Stored data

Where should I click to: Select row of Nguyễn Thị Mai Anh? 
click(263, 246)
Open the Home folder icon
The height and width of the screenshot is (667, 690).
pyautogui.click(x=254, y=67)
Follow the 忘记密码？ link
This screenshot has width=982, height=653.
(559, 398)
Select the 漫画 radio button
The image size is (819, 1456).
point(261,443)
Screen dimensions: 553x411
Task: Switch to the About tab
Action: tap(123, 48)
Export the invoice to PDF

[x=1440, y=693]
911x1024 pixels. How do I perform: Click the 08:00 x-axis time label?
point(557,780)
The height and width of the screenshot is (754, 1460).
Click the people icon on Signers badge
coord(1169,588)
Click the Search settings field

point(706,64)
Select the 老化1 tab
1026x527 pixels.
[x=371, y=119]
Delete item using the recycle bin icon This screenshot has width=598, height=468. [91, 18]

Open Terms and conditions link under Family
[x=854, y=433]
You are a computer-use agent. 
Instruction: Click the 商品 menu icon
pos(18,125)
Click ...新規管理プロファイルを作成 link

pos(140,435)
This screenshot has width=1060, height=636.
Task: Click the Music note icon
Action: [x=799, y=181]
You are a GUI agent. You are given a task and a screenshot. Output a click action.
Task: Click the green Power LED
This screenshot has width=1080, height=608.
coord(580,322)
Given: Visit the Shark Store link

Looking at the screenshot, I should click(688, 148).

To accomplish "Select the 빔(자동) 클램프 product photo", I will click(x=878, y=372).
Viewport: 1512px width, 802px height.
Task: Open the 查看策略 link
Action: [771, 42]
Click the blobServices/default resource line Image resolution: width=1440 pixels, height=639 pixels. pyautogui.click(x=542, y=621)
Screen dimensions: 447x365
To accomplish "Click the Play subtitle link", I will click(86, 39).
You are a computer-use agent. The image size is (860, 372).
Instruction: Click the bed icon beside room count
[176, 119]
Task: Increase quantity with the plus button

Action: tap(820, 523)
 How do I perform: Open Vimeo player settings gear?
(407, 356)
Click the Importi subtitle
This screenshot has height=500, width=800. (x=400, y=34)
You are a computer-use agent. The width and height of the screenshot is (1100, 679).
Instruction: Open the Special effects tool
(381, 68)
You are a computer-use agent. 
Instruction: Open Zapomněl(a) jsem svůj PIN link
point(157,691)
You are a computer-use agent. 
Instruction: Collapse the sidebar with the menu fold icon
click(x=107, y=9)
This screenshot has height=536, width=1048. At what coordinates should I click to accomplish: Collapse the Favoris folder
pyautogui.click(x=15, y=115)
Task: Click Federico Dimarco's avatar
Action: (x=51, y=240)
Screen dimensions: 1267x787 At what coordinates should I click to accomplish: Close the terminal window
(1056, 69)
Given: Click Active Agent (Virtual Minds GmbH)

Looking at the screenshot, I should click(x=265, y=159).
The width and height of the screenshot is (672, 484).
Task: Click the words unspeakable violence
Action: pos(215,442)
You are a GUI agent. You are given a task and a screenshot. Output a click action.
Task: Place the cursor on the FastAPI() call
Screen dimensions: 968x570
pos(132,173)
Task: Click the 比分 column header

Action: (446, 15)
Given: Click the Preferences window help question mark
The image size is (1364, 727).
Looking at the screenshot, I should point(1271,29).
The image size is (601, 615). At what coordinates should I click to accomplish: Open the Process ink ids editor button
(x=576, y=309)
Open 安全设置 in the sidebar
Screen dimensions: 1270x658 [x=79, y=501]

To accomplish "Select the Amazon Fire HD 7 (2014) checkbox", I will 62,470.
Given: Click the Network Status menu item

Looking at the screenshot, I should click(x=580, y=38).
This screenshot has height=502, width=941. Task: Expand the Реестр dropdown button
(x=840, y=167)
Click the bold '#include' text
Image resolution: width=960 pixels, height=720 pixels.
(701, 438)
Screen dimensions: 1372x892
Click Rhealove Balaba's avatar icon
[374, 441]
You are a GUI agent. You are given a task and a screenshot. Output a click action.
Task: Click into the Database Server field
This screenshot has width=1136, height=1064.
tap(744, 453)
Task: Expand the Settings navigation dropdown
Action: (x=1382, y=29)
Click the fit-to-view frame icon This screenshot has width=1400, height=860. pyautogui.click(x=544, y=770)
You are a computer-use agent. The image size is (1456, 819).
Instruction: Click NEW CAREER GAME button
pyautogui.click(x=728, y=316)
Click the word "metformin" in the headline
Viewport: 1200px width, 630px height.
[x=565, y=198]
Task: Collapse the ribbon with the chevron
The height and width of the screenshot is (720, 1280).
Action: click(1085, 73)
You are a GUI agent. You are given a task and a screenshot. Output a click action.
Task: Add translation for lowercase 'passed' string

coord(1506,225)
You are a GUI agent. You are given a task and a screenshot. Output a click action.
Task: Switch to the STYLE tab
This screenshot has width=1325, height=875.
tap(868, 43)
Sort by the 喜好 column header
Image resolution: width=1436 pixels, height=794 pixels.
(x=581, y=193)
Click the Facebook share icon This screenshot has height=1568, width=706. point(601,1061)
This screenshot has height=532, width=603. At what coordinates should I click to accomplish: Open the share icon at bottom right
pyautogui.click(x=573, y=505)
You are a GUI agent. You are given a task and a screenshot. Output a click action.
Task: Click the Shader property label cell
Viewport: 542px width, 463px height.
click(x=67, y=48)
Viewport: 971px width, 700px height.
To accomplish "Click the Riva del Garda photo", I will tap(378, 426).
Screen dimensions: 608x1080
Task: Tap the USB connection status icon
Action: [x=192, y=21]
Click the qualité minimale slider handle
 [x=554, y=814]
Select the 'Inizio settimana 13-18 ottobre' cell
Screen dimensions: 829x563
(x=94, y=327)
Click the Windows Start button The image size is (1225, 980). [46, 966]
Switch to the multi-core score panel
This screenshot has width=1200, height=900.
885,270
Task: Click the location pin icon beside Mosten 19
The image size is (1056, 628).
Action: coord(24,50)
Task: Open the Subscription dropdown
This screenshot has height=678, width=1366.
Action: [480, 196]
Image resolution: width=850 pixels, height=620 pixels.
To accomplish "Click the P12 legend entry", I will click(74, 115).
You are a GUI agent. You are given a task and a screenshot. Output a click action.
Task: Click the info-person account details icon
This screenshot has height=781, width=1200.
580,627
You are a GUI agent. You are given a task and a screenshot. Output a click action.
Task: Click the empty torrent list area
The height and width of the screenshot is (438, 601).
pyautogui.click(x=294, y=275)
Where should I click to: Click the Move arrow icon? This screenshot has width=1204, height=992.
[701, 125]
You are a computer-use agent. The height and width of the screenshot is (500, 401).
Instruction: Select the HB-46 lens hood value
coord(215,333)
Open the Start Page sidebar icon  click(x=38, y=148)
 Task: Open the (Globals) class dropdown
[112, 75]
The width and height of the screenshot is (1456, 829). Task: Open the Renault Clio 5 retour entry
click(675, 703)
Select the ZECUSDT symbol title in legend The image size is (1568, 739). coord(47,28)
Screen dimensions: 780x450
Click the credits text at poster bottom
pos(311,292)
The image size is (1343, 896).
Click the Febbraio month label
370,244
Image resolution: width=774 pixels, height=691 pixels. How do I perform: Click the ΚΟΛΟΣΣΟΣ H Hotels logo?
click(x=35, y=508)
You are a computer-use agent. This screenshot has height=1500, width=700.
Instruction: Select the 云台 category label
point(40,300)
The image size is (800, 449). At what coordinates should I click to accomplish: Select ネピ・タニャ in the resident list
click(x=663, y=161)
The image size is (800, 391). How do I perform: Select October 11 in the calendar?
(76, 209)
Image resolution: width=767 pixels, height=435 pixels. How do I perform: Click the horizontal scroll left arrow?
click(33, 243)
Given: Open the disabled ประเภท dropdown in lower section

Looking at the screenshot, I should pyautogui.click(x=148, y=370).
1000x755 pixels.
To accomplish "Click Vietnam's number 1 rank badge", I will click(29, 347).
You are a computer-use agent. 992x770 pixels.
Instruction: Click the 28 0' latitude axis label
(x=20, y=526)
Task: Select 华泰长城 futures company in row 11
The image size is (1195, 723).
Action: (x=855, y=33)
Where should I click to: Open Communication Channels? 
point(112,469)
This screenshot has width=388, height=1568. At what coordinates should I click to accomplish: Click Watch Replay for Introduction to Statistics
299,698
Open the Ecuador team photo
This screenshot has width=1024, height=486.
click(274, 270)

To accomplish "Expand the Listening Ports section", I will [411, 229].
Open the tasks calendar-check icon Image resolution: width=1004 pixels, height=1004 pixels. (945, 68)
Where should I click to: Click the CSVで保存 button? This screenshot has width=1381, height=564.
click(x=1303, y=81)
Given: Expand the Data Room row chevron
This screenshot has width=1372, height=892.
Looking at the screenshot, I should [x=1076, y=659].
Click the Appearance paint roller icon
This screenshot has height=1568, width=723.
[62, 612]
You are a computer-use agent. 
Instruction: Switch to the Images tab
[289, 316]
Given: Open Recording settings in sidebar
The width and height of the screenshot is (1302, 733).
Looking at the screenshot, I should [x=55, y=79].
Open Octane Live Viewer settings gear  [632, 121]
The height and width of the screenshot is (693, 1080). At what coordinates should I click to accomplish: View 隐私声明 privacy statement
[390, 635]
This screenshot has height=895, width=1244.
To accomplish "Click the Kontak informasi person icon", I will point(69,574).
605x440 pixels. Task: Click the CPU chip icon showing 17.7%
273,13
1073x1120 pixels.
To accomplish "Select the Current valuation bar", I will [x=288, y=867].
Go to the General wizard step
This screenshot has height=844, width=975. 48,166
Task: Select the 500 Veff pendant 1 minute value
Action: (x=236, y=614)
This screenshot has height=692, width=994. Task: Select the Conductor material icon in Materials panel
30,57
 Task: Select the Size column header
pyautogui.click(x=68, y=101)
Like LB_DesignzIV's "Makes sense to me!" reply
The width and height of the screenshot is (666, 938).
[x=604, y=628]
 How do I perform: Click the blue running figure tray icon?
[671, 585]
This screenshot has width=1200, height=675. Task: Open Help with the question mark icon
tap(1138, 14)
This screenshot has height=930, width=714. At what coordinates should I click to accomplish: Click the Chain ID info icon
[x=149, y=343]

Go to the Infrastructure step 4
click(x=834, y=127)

* _BRIEF_: Report each line above containing the string "chevron".

* _RESPONSE TO THIS EXERCISE_:
Task: Collapse the ribbon with the chevron
Given: Expand the Data Room row chevron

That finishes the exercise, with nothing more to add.